Halihazırda hakkında ceza davası açılmış, hatta ilk derece yargılamasında mahkum olmuş bir kişi, aleyhine sonuç doğuracağı gerekçesiyle başka bir soruşturma veya yargılama kapsamında tanıklıktan çekinme hakkına sahip midir? Anayasa Mahkemesi, tanıklık etme yükümlülüğünü yerine getirmesini sağlamak amacıyla kişinin disiplin hapsine tabi tutulması nedeniyle kişi hürriyeti ve güvenliği hakkının ihlal edildiğin iddiasını incelediği Yakup Güneş kararında (B. No: 2019/15907, 19/3/2024) bu soruya olumlu yanıt vererek susma ve kendini suçlamama hakkının kapsamı hakkında önemli belirlemelerde bulunmuştur.
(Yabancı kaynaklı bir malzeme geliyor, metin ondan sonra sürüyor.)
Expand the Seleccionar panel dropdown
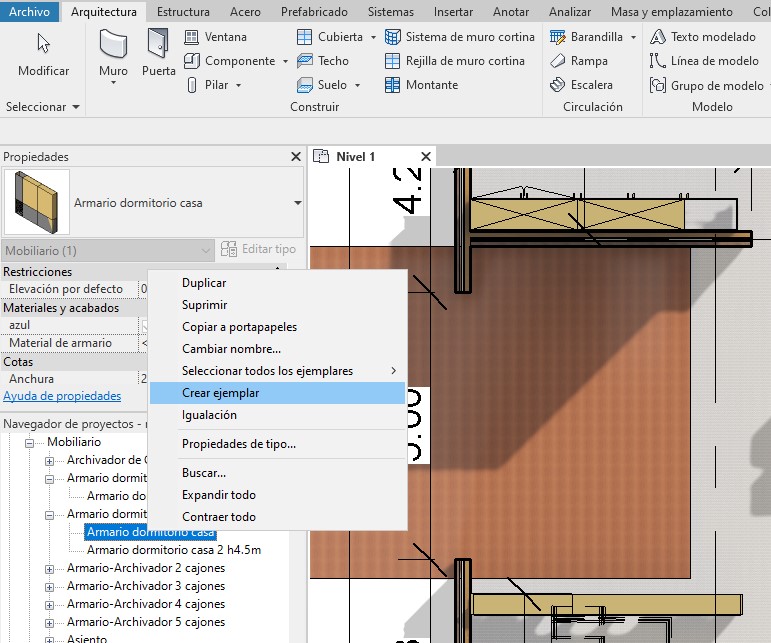771x643 pixels. click(74, 107)
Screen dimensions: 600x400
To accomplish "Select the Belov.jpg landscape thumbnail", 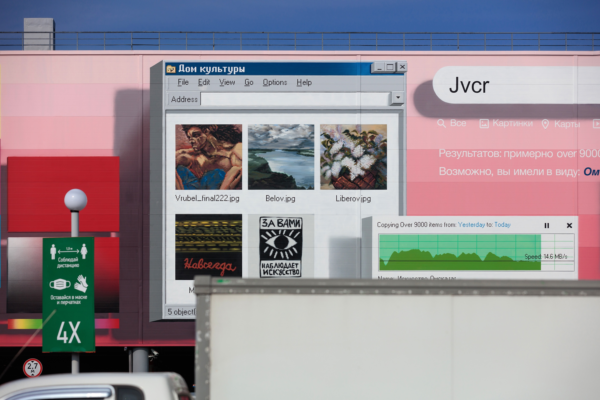I will [280, 157].
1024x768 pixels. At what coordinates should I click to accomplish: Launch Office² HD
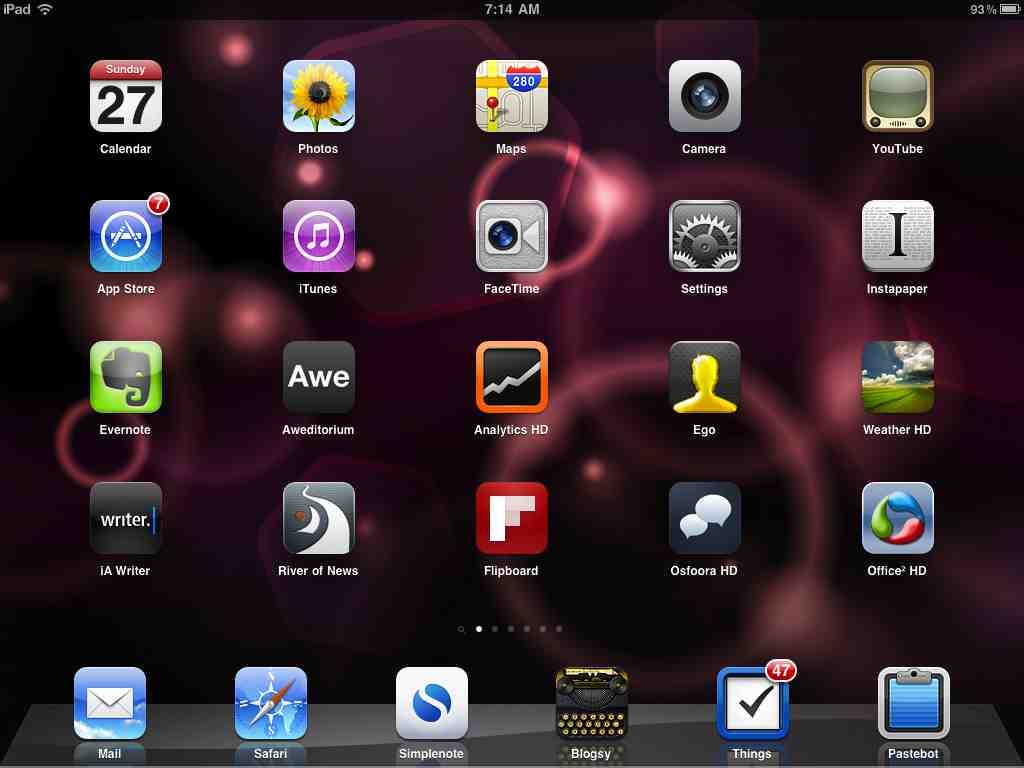897,518
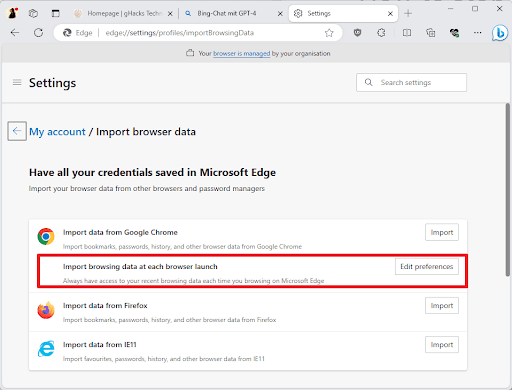Open the Workspaces icon
Screen dimensions: 512x390
[x=33, y=13]
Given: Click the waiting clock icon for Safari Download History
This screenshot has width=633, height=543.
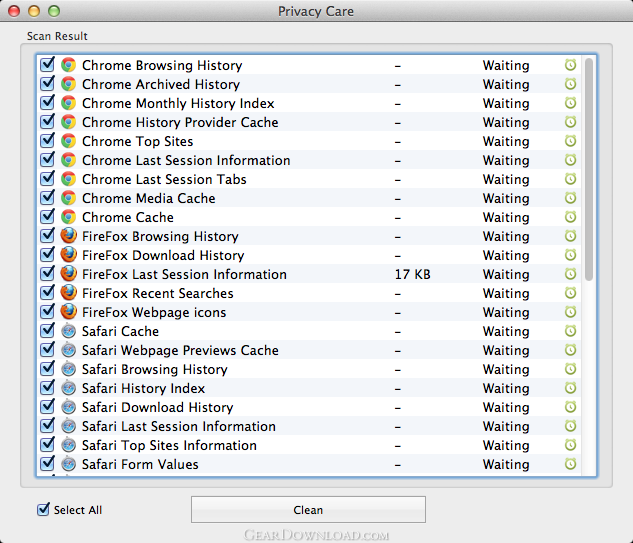Looking at the screenshot, I should pos(570,407).
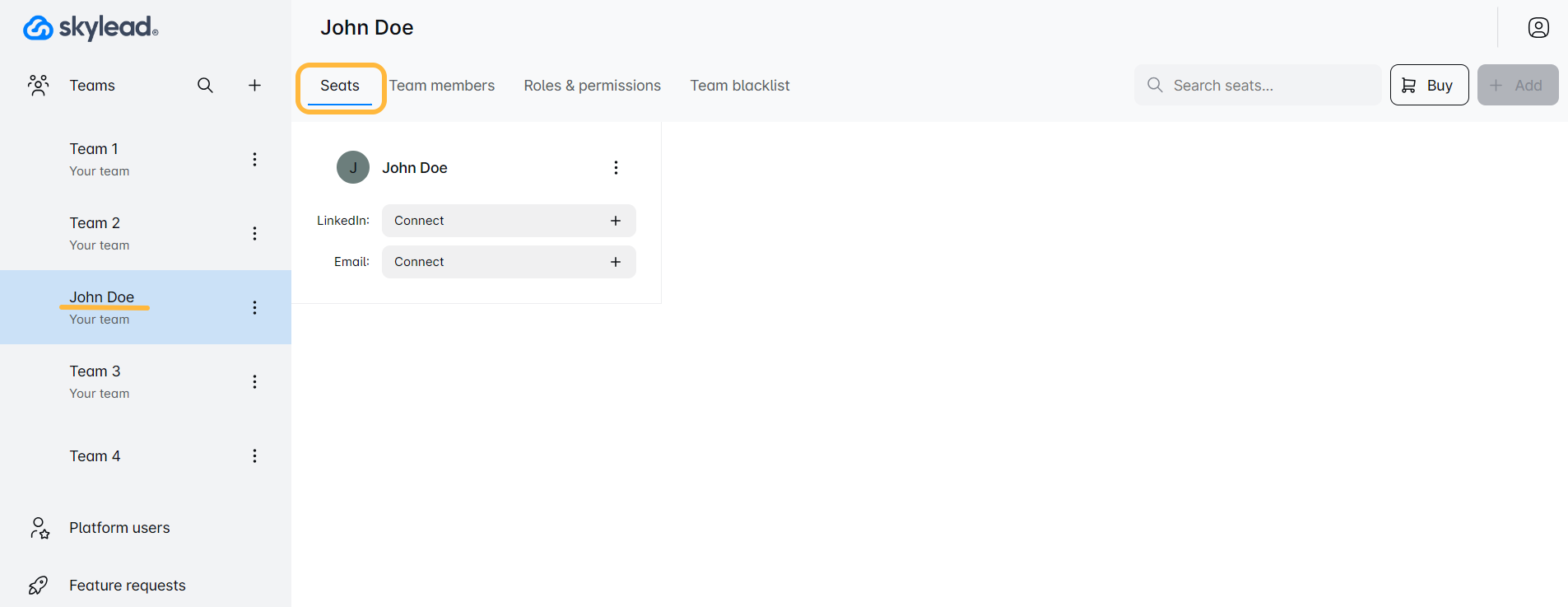This screenshot has height=607, width=1568.
Task: Open Team 2 three-dot options menu
Action: click(x=254, y=233)
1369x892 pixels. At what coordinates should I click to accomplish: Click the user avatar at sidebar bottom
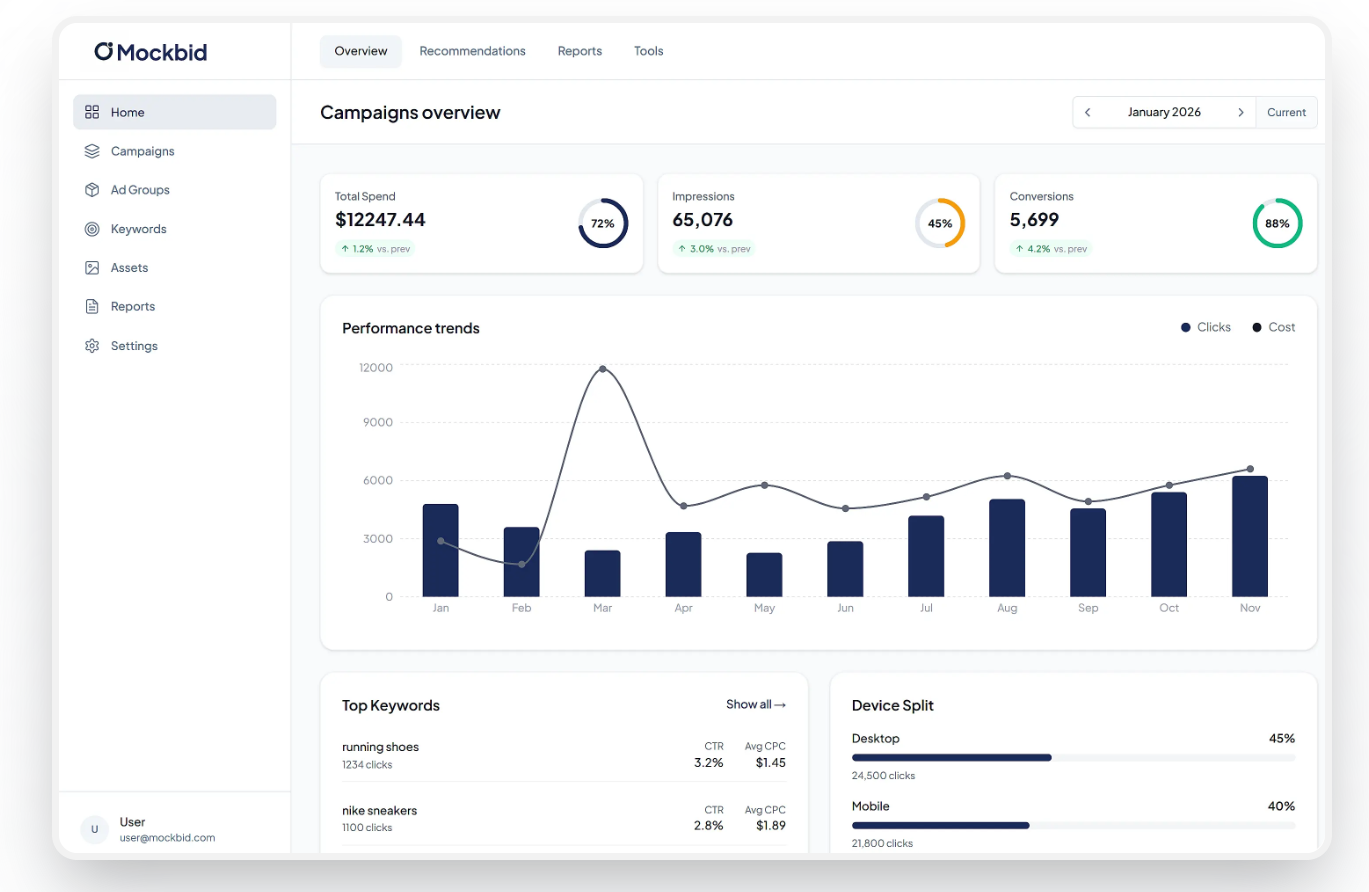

AYM kararına konu olayda; öncesinde Silivri Kapalı Ceza İnfaz Kurumunda infaz ve koruma memuru olarak görev yapan başvurucu hakkında FETÖ/PDY üyesi olduğu iddiasıyla kamu davası açılmış, İstanbul 24. Ağır Ceza Mahkemesince yürütülen yargılama sonucunda başvurucunun silahlı terör örgütü üyeliği suçundan hapis cezası ile cezalandırılmasına karar verilmiştir. Mahkumiyet kararına göre başvurucu; başka eylemler yanında, örgüt üyelerini dini sohbet adı altında düzenlenen örgütsel toplantılara çağırmış ve toplantıya katılanlardan para toplamıştır. Tutuklu yargılanan başvurucu, yargılama süresince kendisine isnat edilen suçları işlediğini kabul etmemiştir. Başvurucunun bu karara karşı yaptığı istinaf başvurusu esastan reddedilmiştir.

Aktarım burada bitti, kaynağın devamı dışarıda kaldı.